#### Records to use

>> START

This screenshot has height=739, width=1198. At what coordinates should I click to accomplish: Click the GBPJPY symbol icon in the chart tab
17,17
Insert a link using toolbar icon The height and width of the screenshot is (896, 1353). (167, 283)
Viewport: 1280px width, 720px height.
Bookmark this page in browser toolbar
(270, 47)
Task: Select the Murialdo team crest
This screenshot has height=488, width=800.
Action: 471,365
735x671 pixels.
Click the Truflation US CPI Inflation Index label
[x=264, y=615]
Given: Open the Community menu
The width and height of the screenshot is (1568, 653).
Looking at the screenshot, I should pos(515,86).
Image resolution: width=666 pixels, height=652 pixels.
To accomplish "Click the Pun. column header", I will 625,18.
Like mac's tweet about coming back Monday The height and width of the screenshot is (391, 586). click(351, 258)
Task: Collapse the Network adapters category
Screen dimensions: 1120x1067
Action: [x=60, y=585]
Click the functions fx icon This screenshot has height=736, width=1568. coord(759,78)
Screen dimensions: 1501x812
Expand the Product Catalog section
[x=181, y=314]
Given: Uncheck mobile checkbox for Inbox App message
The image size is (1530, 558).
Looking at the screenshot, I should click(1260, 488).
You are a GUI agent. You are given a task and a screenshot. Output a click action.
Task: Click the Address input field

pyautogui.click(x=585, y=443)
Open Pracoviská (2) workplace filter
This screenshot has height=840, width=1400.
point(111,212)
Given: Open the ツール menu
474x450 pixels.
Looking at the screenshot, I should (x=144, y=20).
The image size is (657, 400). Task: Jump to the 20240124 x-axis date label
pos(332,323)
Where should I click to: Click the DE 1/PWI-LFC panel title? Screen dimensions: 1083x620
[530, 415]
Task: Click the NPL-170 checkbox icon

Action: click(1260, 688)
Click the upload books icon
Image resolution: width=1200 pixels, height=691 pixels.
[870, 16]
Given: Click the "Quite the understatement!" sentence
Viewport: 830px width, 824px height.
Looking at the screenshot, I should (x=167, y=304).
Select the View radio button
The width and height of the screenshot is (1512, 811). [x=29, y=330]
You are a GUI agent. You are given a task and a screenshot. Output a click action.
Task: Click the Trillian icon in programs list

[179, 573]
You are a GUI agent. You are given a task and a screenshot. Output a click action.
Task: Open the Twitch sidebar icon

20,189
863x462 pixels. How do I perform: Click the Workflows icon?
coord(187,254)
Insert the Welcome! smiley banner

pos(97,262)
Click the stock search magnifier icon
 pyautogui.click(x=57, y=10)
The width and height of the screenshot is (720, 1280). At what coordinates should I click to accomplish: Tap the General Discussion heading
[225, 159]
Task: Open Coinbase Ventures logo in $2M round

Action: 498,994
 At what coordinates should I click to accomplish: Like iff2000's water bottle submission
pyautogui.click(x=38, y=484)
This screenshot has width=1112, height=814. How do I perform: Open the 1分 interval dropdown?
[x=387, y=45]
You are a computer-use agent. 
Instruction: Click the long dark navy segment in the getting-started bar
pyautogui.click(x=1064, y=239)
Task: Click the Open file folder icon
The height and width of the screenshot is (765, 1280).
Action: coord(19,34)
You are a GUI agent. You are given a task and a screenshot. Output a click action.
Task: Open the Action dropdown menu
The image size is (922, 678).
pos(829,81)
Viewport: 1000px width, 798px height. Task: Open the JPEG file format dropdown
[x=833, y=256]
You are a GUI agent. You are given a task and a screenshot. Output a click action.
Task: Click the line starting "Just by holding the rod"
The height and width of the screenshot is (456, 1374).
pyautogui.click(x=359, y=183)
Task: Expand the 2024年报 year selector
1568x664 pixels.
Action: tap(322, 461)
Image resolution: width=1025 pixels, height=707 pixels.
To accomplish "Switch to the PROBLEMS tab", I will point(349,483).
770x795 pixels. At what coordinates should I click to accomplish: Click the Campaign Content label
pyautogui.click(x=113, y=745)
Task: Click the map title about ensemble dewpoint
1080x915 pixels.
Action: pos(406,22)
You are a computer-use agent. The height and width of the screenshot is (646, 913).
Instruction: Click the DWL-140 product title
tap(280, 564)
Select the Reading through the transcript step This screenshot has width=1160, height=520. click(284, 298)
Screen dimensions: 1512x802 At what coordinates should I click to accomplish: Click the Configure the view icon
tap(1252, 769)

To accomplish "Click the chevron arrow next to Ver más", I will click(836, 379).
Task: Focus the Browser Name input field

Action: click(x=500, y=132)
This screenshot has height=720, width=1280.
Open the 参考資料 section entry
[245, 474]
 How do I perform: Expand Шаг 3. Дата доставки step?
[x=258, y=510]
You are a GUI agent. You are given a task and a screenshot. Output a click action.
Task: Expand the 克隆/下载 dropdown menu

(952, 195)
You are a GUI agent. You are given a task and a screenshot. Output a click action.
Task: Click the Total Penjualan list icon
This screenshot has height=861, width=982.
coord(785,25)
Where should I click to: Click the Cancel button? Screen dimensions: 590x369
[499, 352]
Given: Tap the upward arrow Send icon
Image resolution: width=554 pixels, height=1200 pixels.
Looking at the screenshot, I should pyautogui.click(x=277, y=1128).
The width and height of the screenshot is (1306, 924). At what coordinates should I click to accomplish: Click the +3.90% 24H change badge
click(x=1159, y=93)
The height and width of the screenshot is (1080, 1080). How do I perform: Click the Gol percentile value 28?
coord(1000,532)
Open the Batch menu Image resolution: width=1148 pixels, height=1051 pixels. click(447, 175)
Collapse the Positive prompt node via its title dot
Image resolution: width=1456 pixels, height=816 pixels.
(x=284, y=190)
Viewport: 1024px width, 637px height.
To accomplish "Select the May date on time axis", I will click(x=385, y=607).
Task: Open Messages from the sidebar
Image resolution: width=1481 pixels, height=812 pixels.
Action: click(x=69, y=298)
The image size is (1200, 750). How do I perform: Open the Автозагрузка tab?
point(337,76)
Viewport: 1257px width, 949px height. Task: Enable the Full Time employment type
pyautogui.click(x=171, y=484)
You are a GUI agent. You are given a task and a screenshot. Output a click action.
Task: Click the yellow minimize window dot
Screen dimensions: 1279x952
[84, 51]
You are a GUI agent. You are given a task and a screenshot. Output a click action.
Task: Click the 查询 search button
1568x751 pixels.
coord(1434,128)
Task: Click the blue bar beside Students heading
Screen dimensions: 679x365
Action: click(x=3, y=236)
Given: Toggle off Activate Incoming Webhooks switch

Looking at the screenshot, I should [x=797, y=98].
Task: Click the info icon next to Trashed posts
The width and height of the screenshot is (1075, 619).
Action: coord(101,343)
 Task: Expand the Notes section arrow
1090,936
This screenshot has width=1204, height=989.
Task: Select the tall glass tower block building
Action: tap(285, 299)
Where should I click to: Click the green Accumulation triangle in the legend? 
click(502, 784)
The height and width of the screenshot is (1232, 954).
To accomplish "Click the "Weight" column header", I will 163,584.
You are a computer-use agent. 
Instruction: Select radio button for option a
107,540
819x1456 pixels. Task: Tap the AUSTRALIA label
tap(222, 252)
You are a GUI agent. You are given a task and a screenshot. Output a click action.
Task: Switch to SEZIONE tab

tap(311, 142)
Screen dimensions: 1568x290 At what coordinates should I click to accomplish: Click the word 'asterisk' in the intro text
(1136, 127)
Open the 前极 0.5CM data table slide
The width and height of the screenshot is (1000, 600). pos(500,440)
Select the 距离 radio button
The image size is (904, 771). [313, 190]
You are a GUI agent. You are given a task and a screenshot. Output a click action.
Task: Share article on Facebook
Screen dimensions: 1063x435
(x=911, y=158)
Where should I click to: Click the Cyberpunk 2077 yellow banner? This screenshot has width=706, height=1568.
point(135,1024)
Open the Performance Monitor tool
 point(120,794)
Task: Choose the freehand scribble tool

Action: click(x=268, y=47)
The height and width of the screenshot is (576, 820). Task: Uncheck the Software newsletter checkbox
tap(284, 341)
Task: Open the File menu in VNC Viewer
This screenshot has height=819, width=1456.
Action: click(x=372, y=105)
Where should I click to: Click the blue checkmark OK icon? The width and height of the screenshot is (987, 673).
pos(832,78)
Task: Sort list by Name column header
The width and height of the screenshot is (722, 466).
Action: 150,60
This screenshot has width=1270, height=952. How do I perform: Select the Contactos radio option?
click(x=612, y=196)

>> END

#### Instructions to follow
Gather every line of the material above that contains the word "Uncheck", and copy each one out in full.

#### Exercise solution
Given: Uncheck mobile checkbox for Inbox App message
The height and width of the screenshot is (576, 820). Task: Uncheck the Software newsletter checkbox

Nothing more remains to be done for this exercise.